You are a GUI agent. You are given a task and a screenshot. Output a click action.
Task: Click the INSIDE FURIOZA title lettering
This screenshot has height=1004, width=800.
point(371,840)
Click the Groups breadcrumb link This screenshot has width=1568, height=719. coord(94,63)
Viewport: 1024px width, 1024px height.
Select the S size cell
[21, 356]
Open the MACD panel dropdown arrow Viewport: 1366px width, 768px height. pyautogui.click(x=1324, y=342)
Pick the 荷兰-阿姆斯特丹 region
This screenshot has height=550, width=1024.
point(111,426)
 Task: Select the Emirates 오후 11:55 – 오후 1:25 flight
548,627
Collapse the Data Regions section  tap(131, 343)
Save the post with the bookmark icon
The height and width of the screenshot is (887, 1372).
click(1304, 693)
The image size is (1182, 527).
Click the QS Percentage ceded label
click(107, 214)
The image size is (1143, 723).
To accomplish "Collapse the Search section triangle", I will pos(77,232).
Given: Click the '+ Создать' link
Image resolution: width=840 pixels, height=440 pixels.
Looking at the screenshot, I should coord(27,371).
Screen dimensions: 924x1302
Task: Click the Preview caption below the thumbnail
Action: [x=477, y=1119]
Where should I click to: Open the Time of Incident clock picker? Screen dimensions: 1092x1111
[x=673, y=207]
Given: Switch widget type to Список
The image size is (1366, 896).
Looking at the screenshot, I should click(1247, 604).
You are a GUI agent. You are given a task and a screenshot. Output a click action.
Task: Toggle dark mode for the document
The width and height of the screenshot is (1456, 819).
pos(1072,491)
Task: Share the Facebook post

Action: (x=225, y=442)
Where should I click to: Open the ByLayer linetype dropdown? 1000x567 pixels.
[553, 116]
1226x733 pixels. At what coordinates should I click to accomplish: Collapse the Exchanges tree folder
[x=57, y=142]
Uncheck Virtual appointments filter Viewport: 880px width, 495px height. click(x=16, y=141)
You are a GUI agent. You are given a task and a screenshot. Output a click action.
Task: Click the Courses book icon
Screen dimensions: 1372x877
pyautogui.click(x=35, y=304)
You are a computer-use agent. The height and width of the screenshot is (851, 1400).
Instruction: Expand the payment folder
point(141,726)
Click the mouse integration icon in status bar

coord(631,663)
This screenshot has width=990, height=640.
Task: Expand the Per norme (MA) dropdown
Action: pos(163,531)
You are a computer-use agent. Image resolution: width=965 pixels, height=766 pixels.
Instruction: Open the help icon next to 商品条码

* _What you are asked to do_
Copy out the listing above with "GUI agent" swapped for "screen assistant" wherever it appears. Leave every other part unchanged.

* _The completed task_
You are a screen assistant. You are given a task and a screenshot. Output a click action.
Task: Click the INSIDE FURIOZA title lettering
This screenshot has height=1004, width=800.
point(371,840)
Click the Groups breadcrumb link This screenshot has width=1568, height=719. coord(94,63)
Viewport: 1024px width, 1024px height.
Select the S size cell
[21, 356]
Open the MACD panel dropdown arrow Viewport: 1366px width, 768px height. pyautogui.click(x=1324, y=342)
Pick the 荷兰-阿姆斯特丹 region
This screenshot has height=550, width=1024.
point(111,426)
 Task: Select the Emirates 오후 11:55 – 오후 1:25 flight
548,627
Collapse the Data Regions section  tap(131, 343)
Save the post with the bookmark icon
The height and width of the screenshot is (887, 1372).
click(1304, 693)
The image size is (1182, 527).
Click the QS Percentage ceded label
click(107, 214)
The image size is (1143, 723).
To accomplish "Collapse the Search section triangle", I will pos(77,232).
Given: Click the '+ Создать' link
Image resolution: width=840 pixels, height=440 pixels.
Looking at the screenshot, I should coord(27,371).
Screen dimensions: 924x1302
Task: Click the Preview caption below the thumbnail
Action: [x=477, y=1119]
Where should I click to: Open the Time of Incident clock picker? Screen dimensions: 1092x1111
[x=673, y=207]
Given: Switch widget type to Список
The image size is (1366, 896).
Looking at the screenshot, I should click(1247, 604).
You are a screen assistant. You are given a task and a screenshot. Output a click action.
Task: Toggle dark mode for the document
The width and height of the screenshot is (1456, 819).
pos(1072,491)
Task: Share the Facebook post

Action: (x=225, y=442)
Where should I click to: Open the ByLayer linetype dropdown? 1000x567 pixels.
[553, 116]
1226x733 pixels. At what coordinates should I click to accomplish: Collapse the Exchanges tree folder
[x=57, y=142]
Uncheck Virtual appointments filter Viewport: 880px width, 495px height. click(x=16, y=141)
You are a screen assistant. You are given a task and a screenshot. Output a click action.
Task: Click the Courses book icon
Screen dimensions: 1372x877
pyautogui.click(x=35, y=304)
You are a computer-use agent. The height and width of the screenshot is (851, 1400).
Instruction: Expand the payment folder
point(141,726)
Click the mouse integration icon in status bar

coord(631,663)
This screenshot has width=990, height=640.
Task: Expand the Per norme (MA) dropdown
Action: pos(163,531)
You are a computer-use agent. Image resolution: width=965 pixels, height=766 pixels.
Instruction: Open the help icon next to 商品条码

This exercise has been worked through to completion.